I have been needing to go about every four weeks. At my very last appointment with my headache specialist’s assistant (one of the reasons I left; I always had to see the assistant) she theorized that I might still be having hormonal cycles even though my ovaries and uterus had been removed due to the severity of my menstrual migraines.
At any rate, something has me on a monthly cycle, with unbearable intractable migraine hitting once every four weeks. So far, the CGRP studies have not halted this. The only time in recent years my ER visits stopped was when I was able to regularly see Dr. Mac, my pain therapist, visits which were discontinued due to issues with Medicare over a year ago.

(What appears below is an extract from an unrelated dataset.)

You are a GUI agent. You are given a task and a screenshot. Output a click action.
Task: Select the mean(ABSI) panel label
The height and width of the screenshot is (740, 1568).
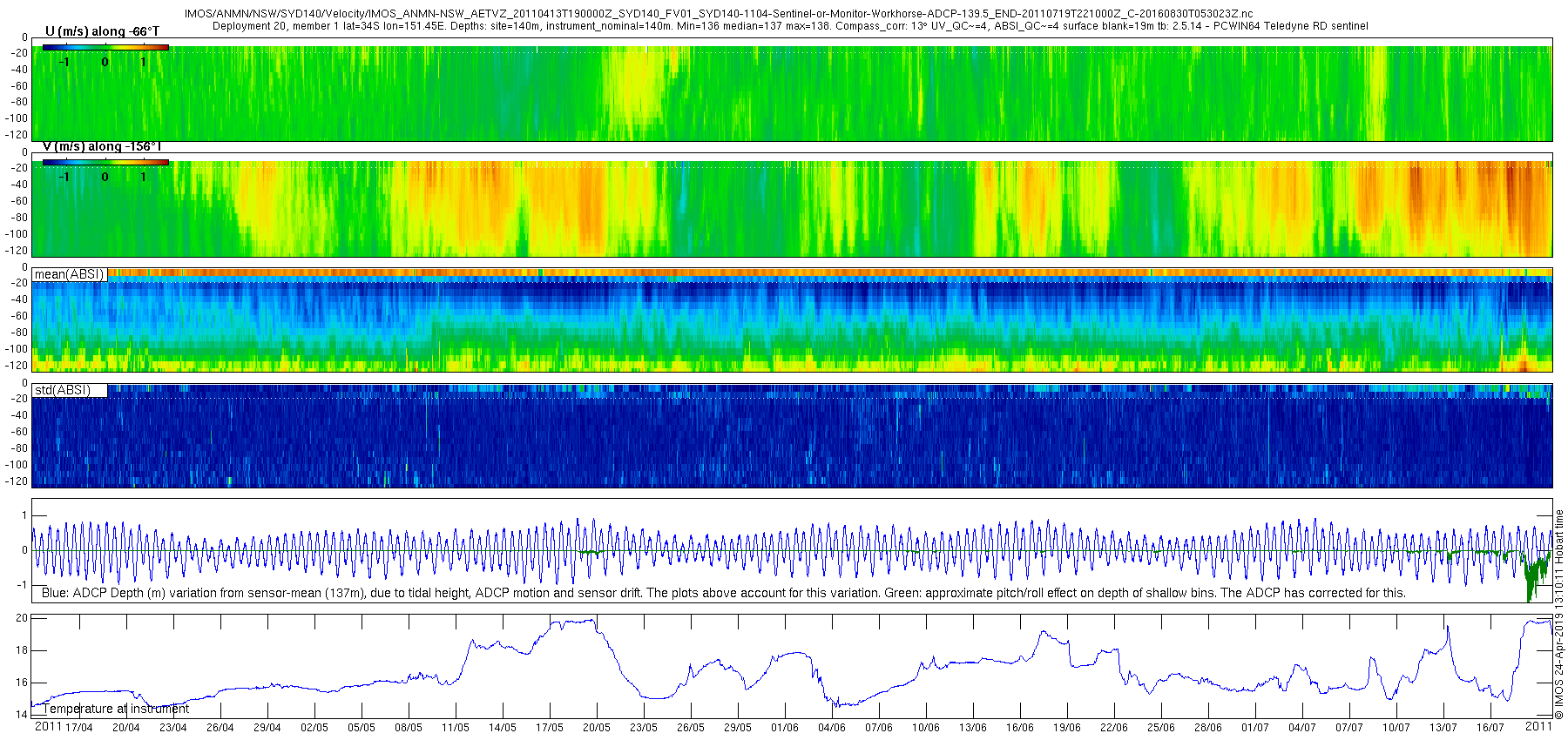click(69, 274)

Now that we are getting new insurance, I am eagerly awaiting restarting the sessions of biofeedback, relaxation, and pain counseling, and I look forward to sharing that experience with all of you.
Five weeks ago I went in after fighting severe migraine for a week and a half. John dropped me off, because he had been traumatized by being my advocate during horrible ER visits of the past – getting yelled at and condescended to and threatened by doctors in this very hospital – so he can’t stay with me anymore. It actually goes better if I get dropped off and picked up now, though I’m sure in many emergency rooms it would be a bad idea to try this method, as patients with pain and no one accompanying them are often suspected to be drug seekers.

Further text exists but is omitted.